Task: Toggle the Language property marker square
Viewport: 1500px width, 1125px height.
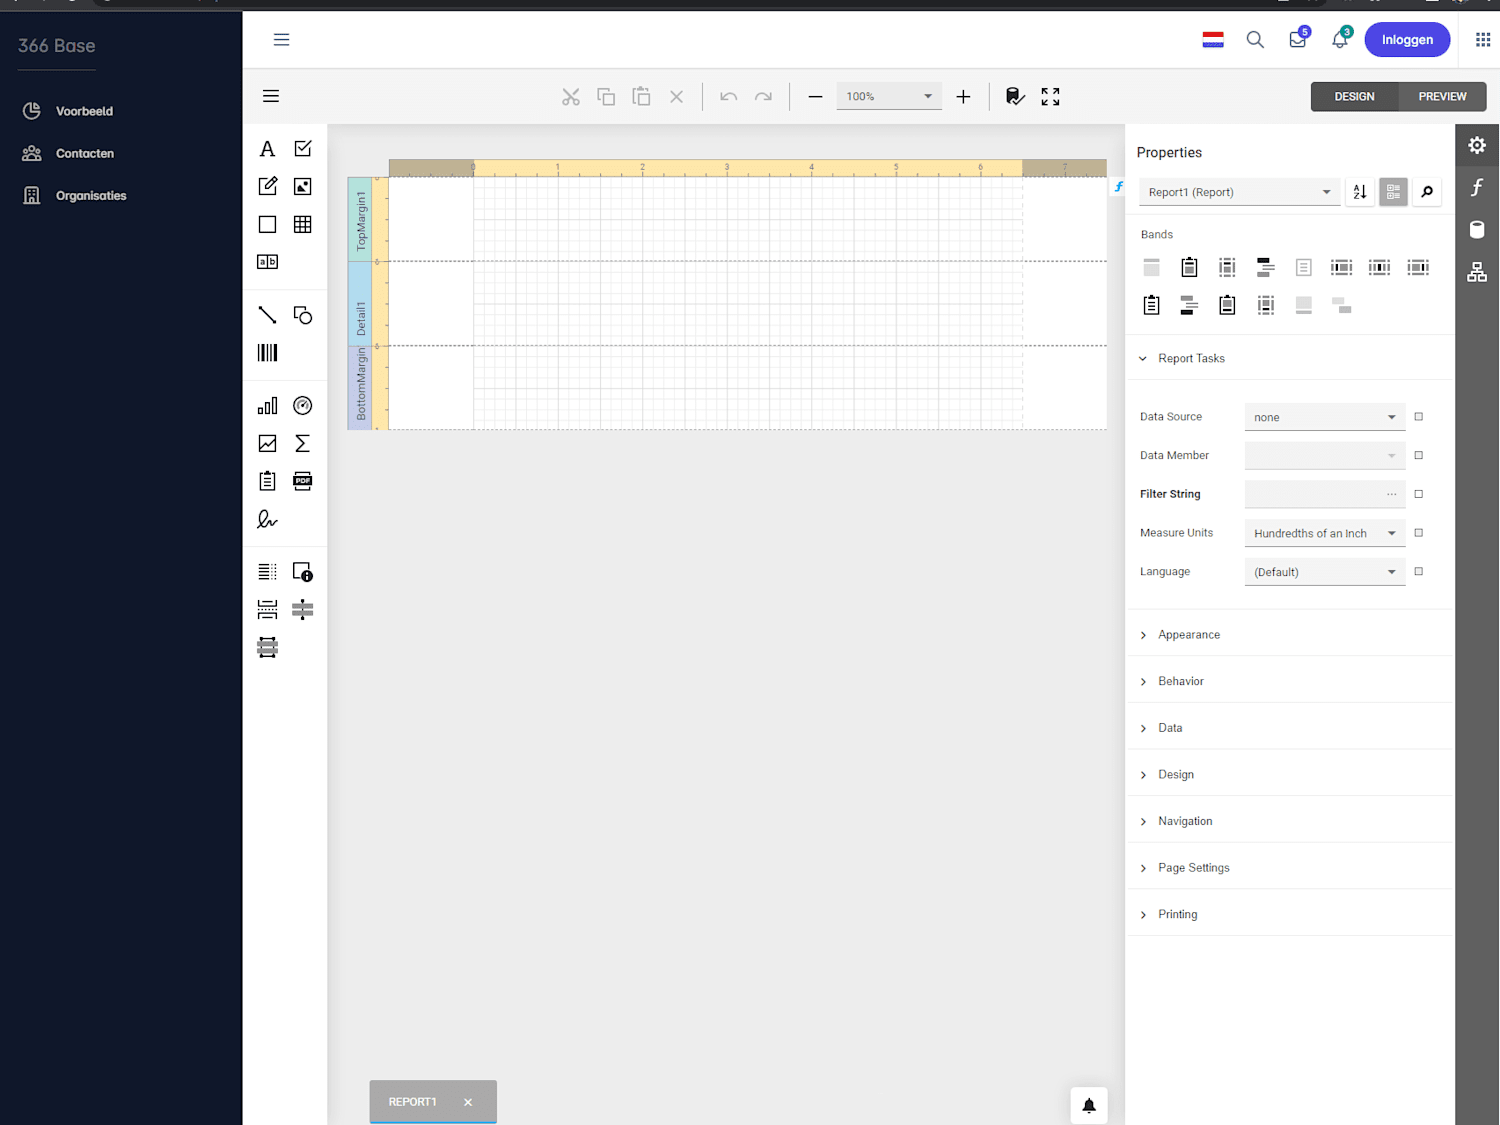Action: [x=1418, y=572]
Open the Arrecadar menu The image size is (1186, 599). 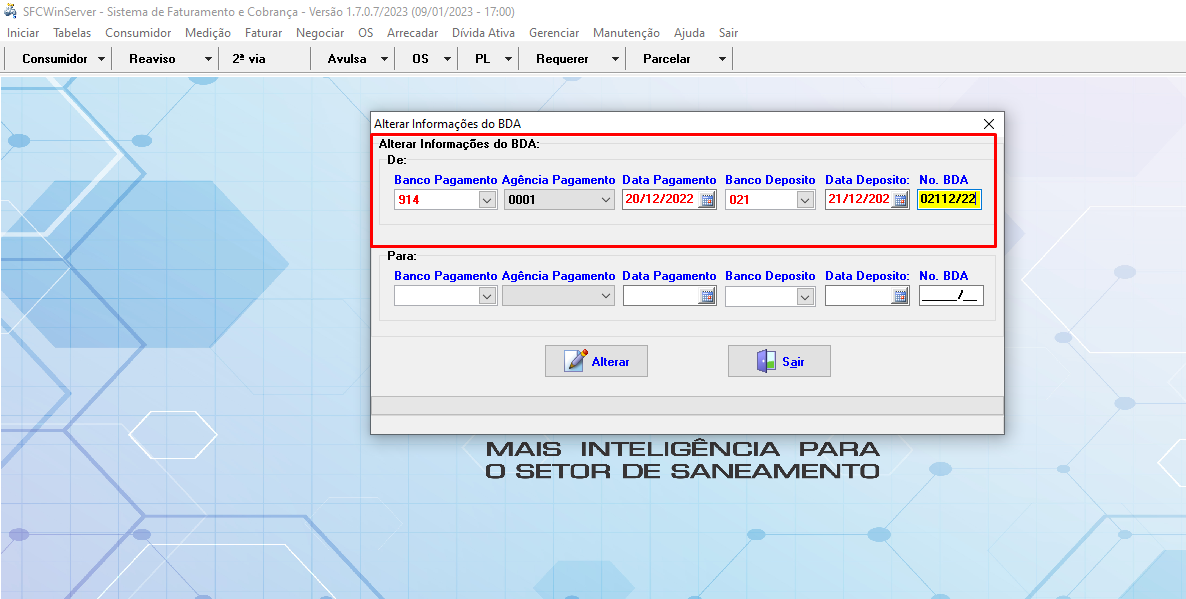[x=412, y=33]
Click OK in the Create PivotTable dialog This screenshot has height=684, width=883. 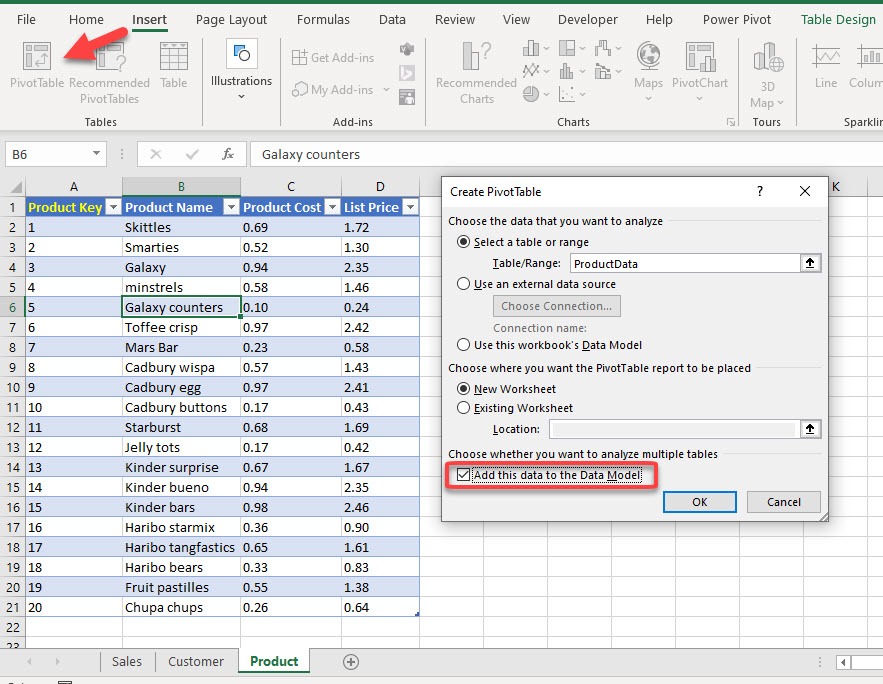[699, 501]
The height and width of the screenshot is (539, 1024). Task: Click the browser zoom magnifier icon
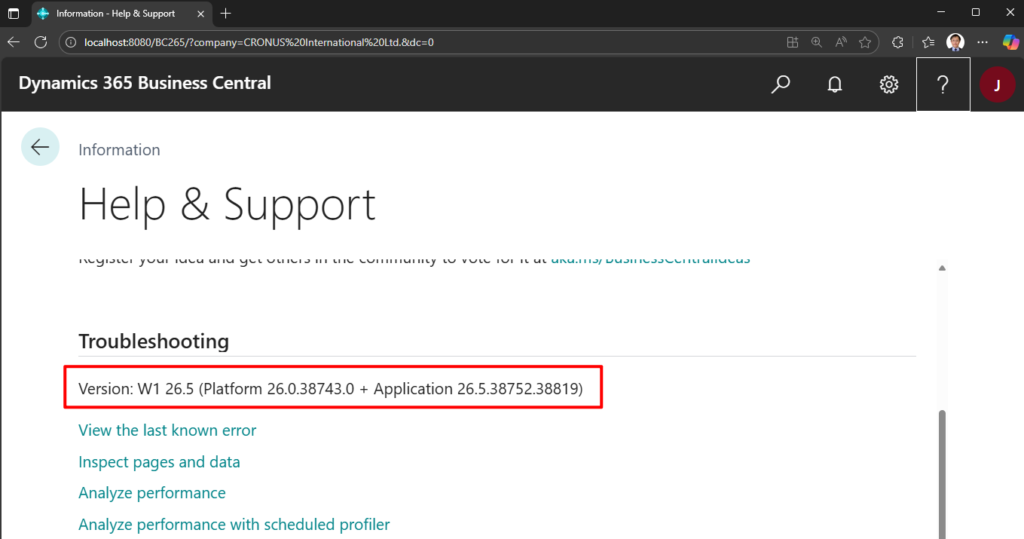817,42
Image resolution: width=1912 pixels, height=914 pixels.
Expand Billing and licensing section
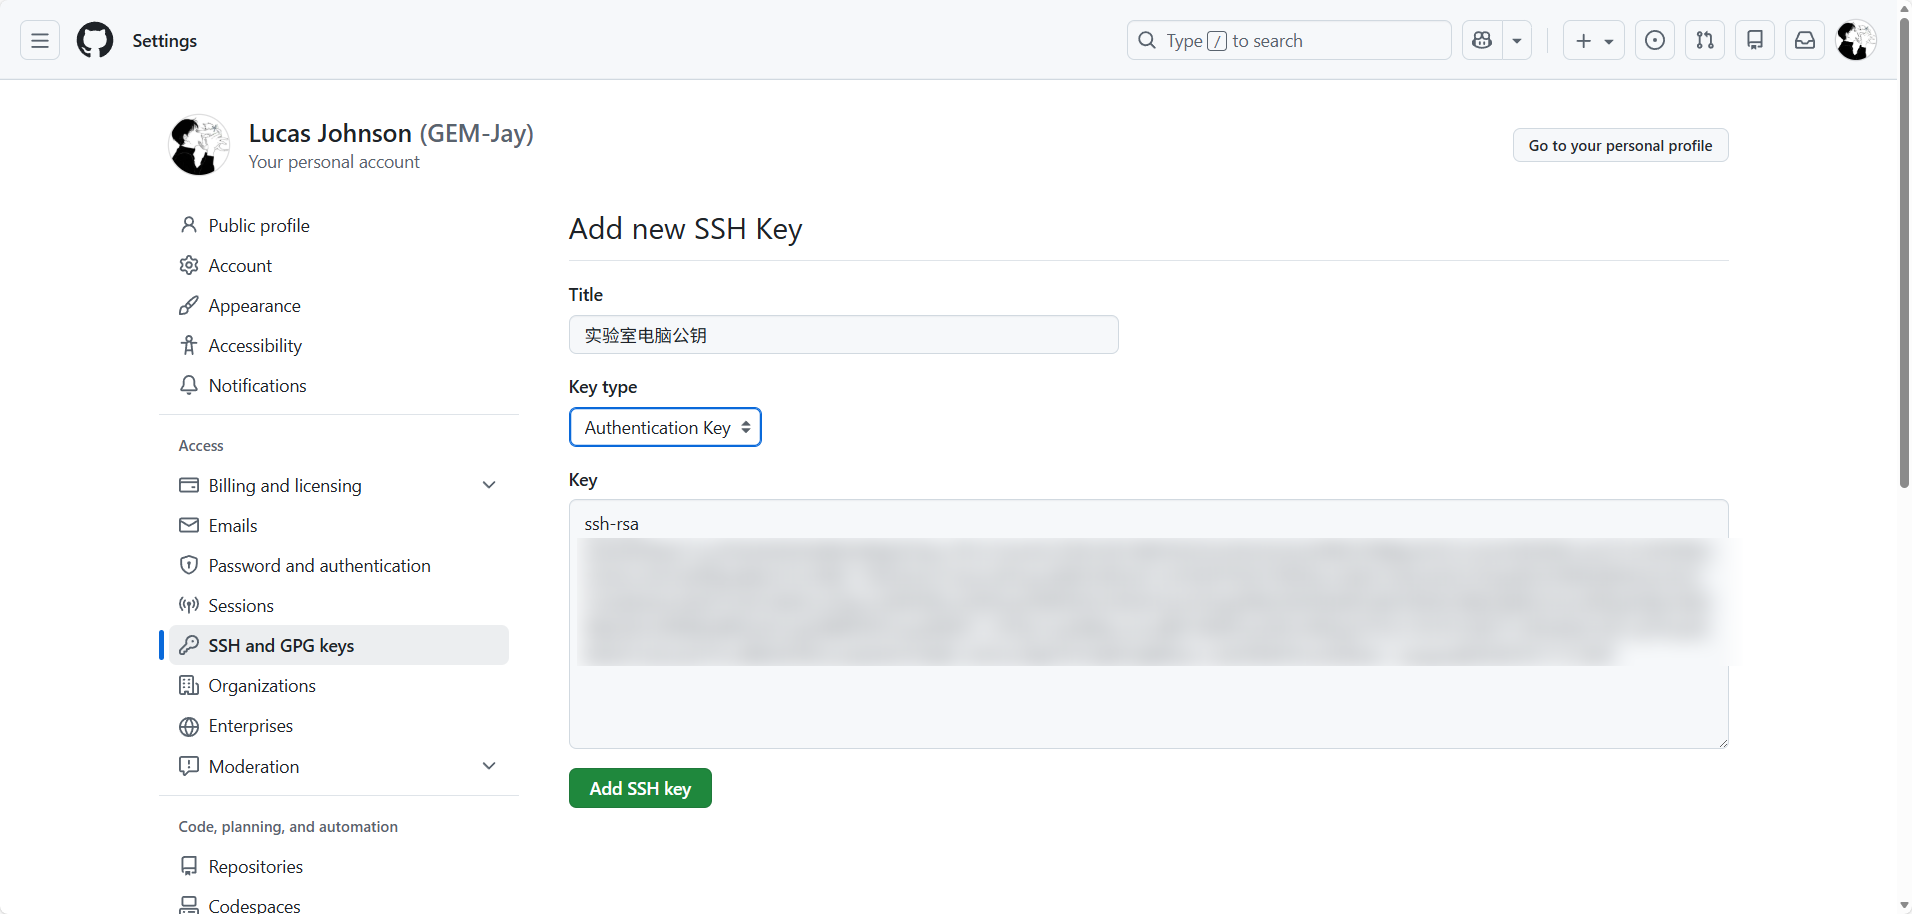point(489,485)

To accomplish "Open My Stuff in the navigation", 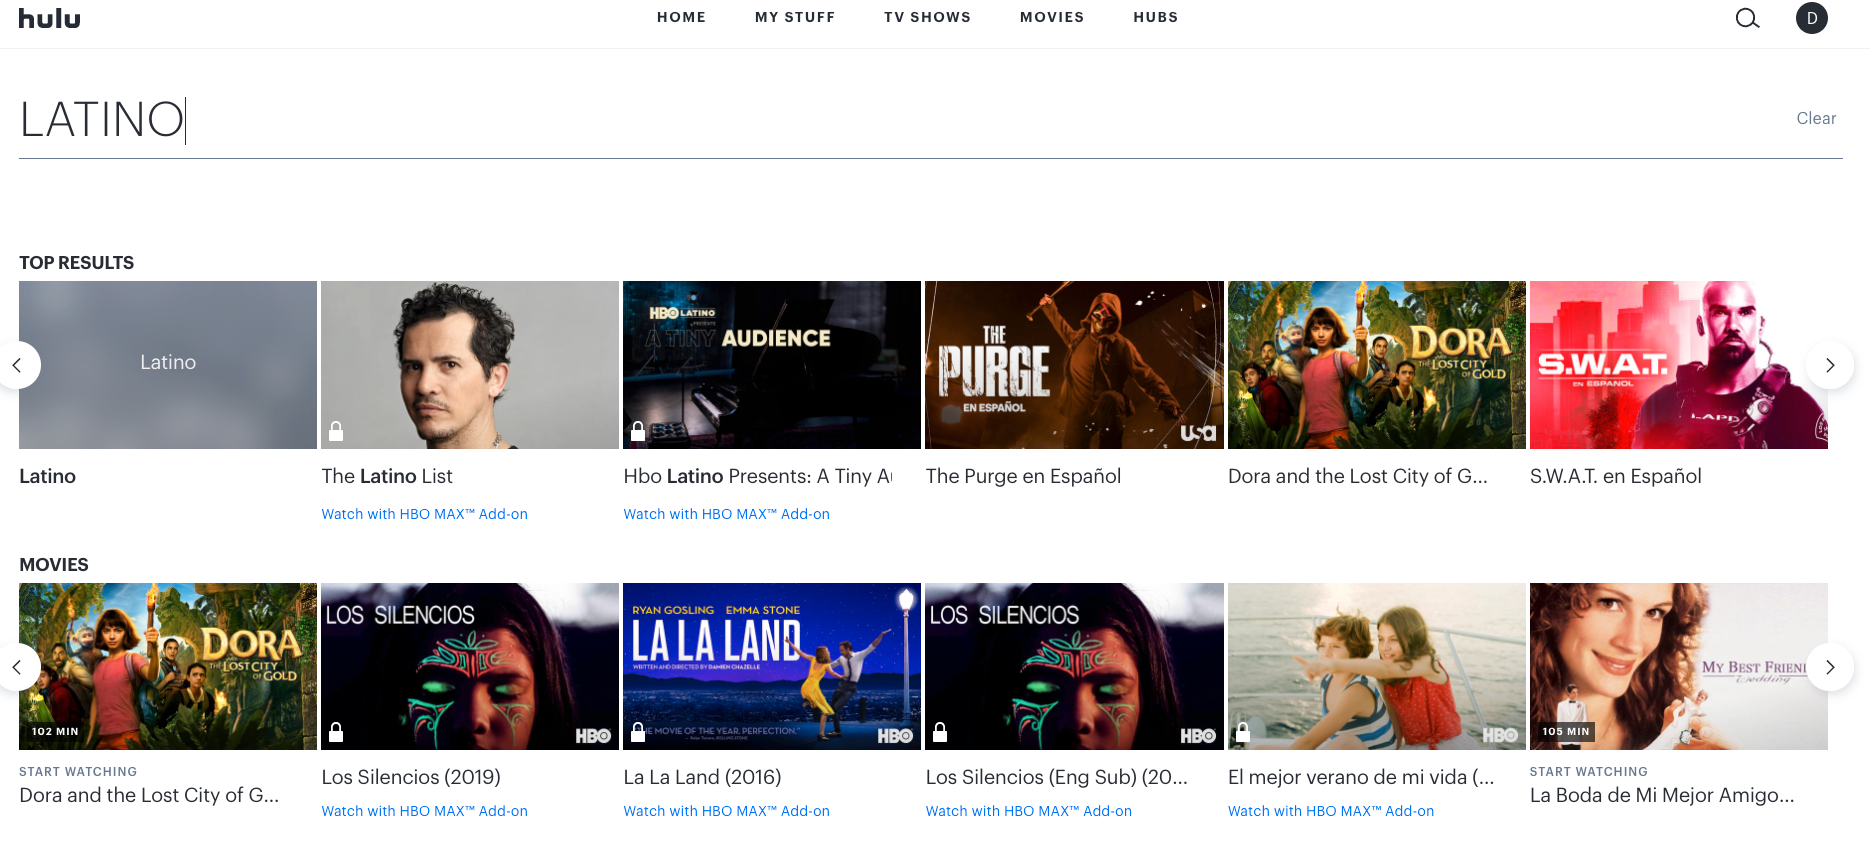I will pyautogui.click(x=794, y=17).
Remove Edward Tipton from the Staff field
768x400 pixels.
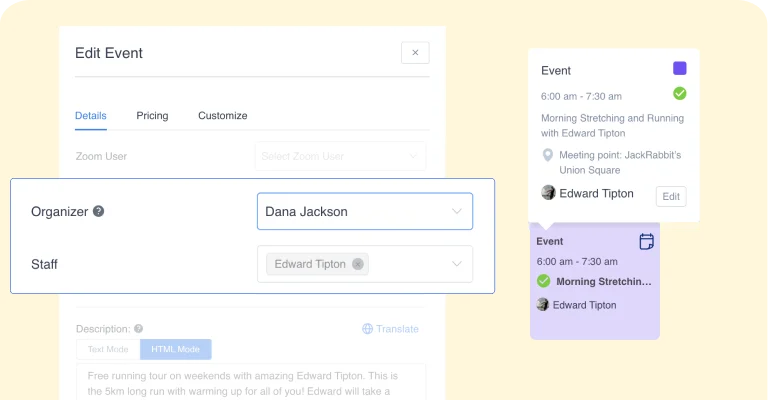(x=358, y=264)
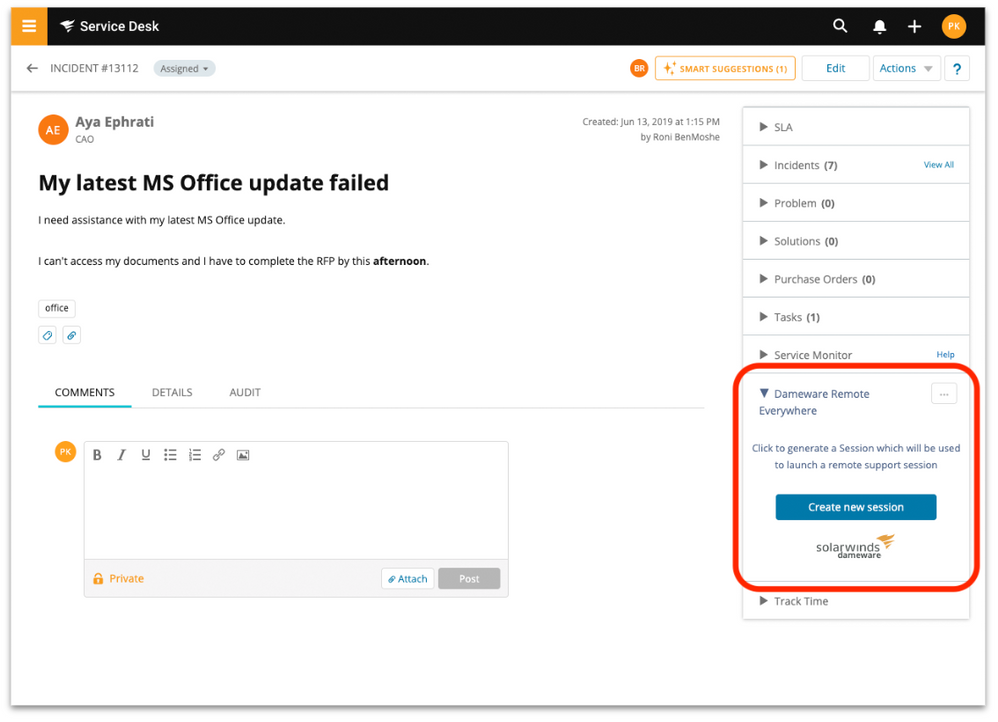Open the notifications bell

879,27
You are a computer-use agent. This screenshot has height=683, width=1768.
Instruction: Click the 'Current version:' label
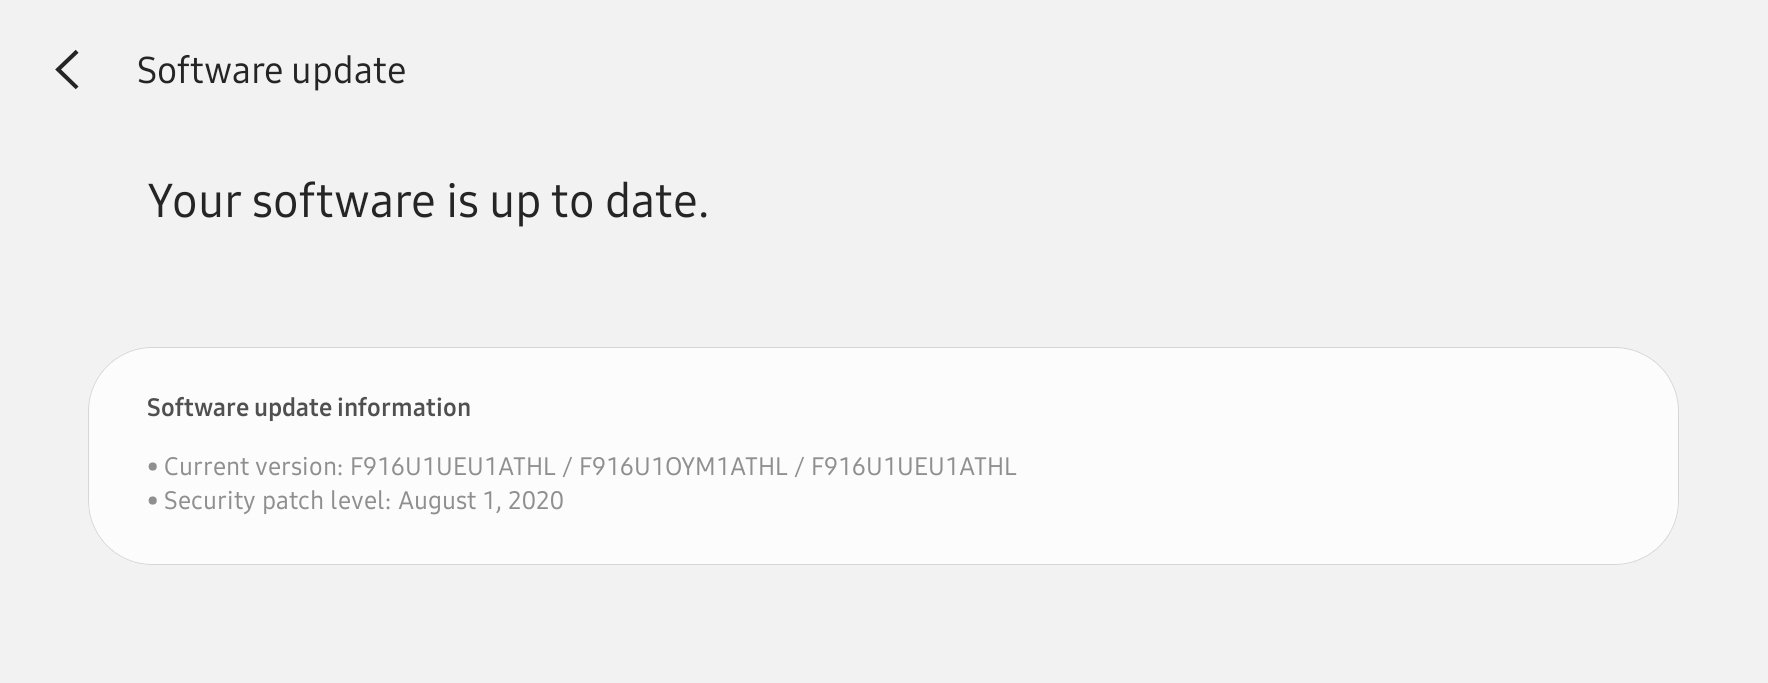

────

● **Written request**: Pick out every line in the records above that contains the string "pixels", matching case exactly, and copy each such line in full.

● **Result for this task**:
Image resolution: width=1912 pixels, height=914 pixels.
768x400 pixels.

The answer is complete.